Now, he was a yankee, but apparently a country yankee. That’s one of the sayings I remember my grandparents and the older people of my childhood saying often. If they knew you would be traveling late, they would say, “we’ll leave the light on.” It seemed like such a small thing. Yet in the world of today, what a special thought. Someone caring enough for you to leave the lights on, so you don’t have to struggle to find the key, the bell, or whatever else.
I recently read a column by a guy who wrote beautifully about the simple art of being Southern. This is one of the things I immediately thought of. Little sayings like “Oh it’s just a little ways down there,” and “It’s a fer piece back in them mountains to where he lives.” Being from a family that is literally one generation out of the hills of north Georgia, my accent and my speech is colored more by the hills than the red clay of middle Georgia. Although when I am drinking, I do tend to believe I sound like Shelby Foote on “The Civil War” than I probably actually do.
But being Southern is much more than our accents. I think the South is the last place in America where you can still find time crawling by. Now, I don’t mean Atlanta. I mean Greensboro, Ga.; Millen, Ga.; Walterboro, S.C.; Georgetown, S.C.; Perry, Fla.; Ariton, Ala.; Crystal River, Fla.; and towns like that scattered from Texas to North Carolina, Tennessee to Florida. Places where you can still find a good meat and three, country stores, farmers wearing overalls not purchased from a hipster with a nose ring, and benches where old men sit and watch the world pass by. These places and people are probably why the south has stayed so welcoming and filled with such loving people for the most part. We are definitely independent and stubborn folks, but we are the first to stand up in times of need. Rednecks, white trash, and blue-collar people are the first to be drafted anyway. So why not volunteer?
Being Southern usually means you have your name and then your full name that your momma calls you when your in trouble.

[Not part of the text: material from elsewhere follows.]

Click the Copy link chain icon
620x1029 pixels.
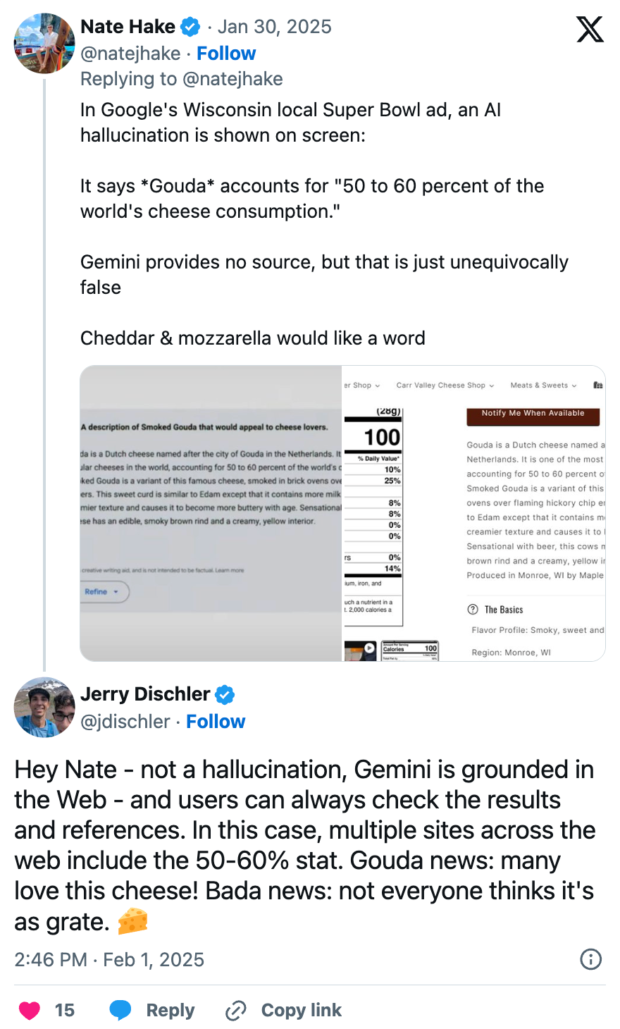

For instance, I am James or Jim, but whenever I hear James Kenneth I know my momma is upset. Forty-seven-years-old and if my full name is used I immediately duck for cover and think about what I must have done. I think that’s the reason we have two names in fact. It’s an evolutionary mechanism to alert young southern men to trouble.
Southerners are closely connected to the land as well. Yes, there are city versions of us. Of course there is, but even then in the old days they still had small gardens and animals. My great grandfather Aderhold, for instance, lived not far from the stadium at GT yet he had chickens, goats, raised vegetables and rabbits. Out here my wife and I grow a big garden every year. Well, I use the tiller and she grows the vegetables. That’s how it really goes. Our freezers are filled with game from friends and my adventures, fish from the area lakes, vegetables we grew, and we love friends who bring us farm fresh eggs.
In the end being southern means being friendly and loving your neighbor. Even if they ain’t from here. Tight Lines and following seas y’all!